The frustration is I, of course, picked a version of Ubunto (18.04 LTS?) where they decided to Try Something New! with predictable results. In this case it’s something called “netplan” which is apparently either amazing or horrible depending on who you talk to.

So, today, I have:

  • Reinstalled the OS twice.
  • Tried multiple config options.

It’s kind of odd. Some commands seems to think there’s an existing bro interface even when there isn’t one.

So I get a file like this:

network:
renderer: networkd
ethernets:
enp1s0f0:
addresses:
- 192.168.1.200/24
dhcp4: false
gateway4: 192.168.1.1
nameservers:
addresses:
- 8.8.8.8
- 8.8.4.4
search:
version: 2

(that’s mostly from my static IP assignments.)
And it looks like I should just need to add something like:

bridges:
br0:
interfaces: [enp1s0f0]
dhcp4: true

Doing so, however totally kills networking for the system.

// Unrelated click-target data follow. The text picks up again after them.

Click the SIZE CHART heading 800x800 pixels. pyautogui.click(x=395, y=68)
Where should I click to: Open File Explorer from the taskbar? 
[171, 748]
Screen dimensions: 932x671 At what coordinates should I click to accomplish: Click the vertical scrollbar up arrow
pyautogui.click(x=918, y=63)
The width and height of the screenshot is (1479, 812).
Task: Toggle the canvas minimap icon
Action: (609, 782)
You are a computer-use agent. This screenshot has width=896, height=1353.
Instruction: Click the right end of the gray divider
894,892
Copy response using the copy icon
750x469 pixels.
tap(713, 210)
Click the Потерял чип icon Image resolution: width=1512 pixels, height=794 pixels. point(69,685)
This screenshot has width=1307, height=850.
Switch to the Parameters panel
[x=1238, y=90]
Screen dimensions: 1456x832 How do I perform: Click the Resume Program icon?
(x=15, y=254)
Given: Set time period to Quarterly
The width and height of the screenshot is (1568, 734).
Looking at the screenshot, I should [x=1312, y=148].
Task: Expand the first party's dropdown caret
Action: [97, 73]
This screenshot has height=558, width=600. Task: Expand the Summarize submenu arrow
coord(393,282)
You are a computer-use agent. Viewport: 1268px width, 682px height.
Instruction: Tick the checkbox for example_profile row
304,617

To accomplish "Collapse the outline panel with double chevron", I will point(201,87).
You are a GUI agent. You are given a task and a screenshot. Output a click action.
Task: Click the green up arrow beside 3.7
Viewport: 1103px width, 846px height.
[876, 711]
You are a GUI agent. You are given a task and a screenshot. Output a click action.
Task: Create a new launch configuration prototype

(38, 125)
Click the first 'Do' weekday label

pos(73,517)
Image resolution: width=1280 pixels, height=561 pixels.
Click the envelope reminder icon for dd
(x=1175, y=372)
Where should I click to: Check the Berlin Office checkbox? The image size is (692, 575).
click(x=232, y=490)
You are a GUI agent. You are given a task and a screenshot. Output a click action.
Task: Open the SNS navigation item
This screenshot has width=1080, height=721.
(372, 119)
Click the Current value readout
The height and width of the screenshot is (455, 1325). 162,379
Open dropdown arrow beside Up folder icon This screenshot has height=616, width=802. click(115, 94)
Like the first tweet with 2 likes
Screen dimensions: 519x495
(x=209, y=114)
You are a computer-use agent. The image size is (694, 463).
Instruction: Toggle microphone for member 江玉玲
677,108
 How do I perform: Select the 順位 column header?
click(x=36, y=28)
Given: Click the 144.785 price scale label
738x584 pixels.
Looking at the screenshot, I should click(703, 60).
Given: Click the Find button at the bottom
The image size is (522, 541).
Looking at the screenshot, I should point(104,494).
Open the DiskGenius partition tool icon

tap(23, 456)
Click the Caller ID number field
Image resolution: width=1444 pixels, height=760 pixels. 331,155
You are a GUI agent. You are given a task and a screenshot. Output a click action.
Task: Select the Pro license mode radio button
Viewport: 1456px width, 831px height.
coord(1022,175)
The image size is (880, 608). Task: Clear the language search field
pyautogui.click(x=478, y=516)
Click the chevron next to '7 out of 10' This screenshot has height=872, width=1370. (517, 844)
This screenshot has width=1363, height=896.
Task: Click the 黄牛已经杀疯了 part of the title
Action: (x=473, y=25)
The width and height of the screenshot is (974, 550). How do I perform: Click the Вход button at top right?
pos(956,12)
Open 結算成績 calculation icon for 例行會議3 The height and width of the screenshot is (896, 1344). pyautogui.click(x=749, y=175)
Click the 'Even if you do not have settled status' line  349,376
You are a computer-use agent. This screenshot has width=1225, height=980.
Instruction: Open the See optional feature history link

Drops SSH, so I have to switch to a console connection and remove it and do netplan generate; netplan apply to fix it.

Off to dig around more…

Try Linux Mint? It is based on Ubuntu.

Ohhh yeah, netplan. AKA “The thing that made me give up, destroy the 18.04 container I’d been playing with, and just stick with 16.04” :frowning:

I may have to change to a different distro. Maybe this weekend if it’s quiet. It’s not like I’m attached to any of them really.

Trying out Veeam Backup and Replication between two ESXi hosts. So far so good, but it is manual replication, good enough for transferring a host or two over.

Not sure if the free version of Veeam B&R can do replication, or whether you need to register it in order to do replication after the free trial ends.

Going to look at vSphere next (if I can get it up and running… previous tries were all fails).

meh
testing on a 100-base LAN is ******

gonna put an order in for a small 10Gig switch for the lab network.